Whew! This one’s straightforward enough for texting, so I do. Her reply: “I thought that’s what it was, but I wanted to check.”
I wrapped up in time to drive to my next appointment; Austin traffic being what it is, I spent the 20 minutes mulling over the exchange.
See, back when I learned and earned my tech chops, I lived in an RTFM world. “Read The Fine Manual” was the first answer to any new person’s question—human interaction was saved for subtleties too complex for manuals, or too complex for the Frequently Asked Question lists living next to annoyingly dense manuals. I quickly learned to dig around on my own for a “while”… half-hour, hour, sometimes more…in order to demonstrate my due diligence to the person I approached.
I’ve been acculturated well, I admit. My unvoiced twitch-response to my colleague’s question was: if you knew where it was, why didn’t you look first, rather than asking me?
But sitting in the steel box gave me time to remember that in those days I preferred to learn by sitting next to someone, watching, and asking questions. I took the RTFM approach because I had to.

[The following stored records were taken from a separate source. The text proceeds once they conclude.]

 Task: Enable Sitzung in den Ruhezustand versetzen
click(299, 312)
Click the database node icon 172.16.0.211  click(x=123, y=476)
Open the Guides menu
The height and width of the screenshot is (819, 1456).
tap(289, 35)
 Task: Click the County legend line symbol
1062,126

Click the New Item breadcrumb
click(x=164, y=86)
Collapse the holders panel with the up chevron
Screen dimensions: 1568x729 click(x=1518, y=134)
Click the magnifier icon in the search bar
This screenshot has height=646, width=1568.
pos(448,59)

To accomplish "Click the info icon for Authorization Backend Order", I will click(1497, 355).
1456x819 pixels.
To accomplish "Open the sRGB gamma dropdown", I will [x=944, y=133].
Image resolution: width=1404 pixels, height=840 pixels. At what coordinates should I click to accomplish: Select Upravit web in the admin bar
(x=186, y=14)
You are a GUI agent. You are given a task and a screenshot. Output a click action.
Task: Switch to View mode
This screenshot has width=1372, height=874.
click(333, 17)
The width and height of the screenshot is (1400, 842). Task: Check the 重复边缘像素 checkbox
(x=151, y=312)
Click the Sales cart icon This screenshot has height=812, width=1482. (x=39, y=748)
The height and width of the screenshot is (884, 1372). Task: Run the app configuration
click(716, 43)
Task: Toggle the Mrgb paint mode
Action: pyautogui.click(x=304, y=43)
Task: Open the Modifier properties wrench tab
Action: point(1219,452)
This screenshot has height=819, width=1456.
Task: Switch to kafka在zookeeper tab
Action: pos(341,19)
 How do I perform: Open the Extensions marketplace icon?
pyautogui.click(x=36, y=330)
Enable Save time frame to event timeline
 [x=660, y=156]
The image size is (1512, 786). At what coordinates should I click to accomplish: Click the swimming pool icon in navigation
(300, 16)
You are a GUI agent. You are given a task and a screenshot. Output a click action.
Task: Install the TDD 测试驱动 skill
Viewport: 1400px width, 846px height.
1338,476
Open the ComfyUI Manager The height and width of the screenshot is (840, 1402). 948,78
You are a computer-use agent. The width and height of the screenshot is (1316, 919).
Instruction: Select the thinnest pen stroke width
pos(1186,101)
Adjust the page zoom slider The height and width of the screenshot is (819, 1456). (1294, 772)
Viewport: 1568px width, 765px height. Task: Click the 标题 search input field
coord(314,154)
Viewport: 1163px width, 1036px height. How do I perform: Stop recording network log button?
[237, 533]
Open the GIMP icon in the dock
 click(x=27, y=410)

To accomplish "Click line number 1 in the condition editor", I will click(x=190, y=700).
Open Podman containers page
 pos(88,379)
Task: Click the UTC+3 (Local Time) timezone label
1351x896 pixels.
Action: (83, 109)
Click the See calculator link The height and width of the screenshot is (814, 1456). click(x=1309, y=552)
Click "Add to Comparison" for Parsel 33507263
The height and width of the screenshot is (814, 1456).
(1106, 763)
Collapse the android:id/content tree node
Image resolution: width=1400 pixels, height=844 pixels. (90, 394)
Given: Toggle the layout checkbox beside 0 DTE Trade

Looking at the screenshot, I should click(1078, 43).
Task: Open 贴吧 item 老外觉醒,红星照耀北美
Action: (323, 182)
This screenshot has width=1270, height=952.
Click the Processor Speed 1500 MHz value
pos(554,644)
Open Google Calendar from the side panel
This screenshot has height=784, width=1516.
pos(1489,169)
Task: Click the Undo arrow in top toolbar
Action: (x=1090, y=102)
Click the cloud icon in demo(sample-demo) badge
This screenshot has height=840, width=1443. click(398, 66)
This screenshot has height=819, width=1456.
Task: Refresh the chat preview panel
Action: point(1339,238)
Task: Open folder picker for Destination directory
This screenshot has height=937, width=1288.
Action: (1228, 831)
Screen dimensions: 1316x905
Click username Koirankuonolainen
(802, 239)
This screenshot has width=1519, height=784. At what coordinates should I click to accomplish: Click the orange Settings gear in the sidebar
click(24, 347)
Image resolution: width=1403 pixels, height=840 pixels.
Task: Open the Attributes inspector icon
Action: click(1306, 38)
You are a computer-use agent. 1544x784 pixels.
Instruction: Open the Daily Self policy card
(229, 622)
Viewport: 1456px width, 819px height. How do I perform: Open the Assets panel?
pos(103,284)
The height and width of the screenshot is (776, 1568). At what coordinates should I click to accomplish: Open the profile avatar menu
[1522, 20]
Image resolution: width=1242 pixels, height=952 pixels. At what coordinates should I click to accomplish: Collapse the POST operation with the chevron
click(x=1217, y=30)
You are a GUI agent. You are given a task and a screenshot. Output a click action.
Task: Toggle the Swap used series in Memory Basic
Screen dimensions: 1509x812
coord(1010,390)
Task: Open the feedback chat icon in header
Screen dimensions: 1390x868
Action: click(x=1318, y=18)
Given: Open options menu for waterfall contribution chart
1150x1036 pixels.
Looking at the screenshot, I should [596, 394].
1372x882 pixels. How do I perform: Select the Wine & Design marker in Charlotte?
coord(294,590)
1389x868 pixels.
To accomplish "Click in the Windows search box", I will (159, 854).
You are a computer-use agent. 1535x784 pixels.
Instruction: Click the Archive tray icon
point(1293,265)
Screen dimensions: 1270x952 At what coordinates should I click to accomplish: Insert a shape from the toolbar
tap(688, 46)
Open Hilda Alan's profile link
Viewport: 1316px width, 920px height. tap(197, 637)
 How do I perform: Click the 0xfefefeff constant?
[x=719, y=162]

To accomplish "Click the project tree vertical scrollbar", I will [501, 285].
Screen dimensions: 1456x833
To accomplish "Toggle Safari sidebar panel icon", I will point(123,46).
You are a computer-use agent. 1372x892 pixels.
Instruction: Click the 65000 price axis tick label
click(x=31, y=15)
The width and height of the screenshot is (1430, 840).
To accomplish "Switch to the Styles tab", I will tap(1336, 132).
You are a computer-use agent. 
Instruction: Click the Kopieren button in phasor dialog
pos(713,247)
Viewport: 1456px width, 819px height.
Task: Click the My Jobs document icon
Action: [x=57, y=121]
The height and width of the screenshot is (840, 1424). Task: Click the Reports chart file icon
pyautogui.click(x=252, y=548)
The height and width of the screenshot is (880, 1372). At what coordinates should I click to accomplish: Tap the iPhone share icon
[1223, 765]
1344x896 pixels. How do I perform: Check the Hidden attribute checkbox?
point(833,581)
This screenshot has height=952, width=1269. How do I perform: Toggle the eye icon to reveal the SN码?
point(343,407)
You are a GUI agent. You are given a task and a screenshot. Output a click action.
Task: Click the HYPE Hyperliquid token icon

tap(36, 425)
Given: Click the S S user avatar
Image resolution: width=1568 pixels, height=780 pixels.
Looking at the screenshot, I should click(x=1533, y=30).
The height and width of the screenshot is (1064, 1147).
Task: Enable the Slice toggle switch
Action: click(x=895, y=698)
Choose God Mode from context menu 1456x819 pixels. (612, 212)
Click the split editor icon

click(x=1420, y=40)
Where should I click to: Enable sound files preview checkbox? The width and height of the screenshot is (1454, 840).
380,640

Asking seems to be a more common approach among female persons: human contact and reassurance first, then make your own attempt. RTFM matches the approach perhaps more common among males: dive in and see how far you get, and after you slam into a wall get help.
I like my comfort with diving in. I like mentoring girls to practice diving in first and finding how far their own brains will take them. I especially celebrate the sense of strength diving in creates: I figured this out on my own. I have resources I can draw on that no one can take away.
Maybe I’ll figure out how to mentor “up” to people older than I am, too.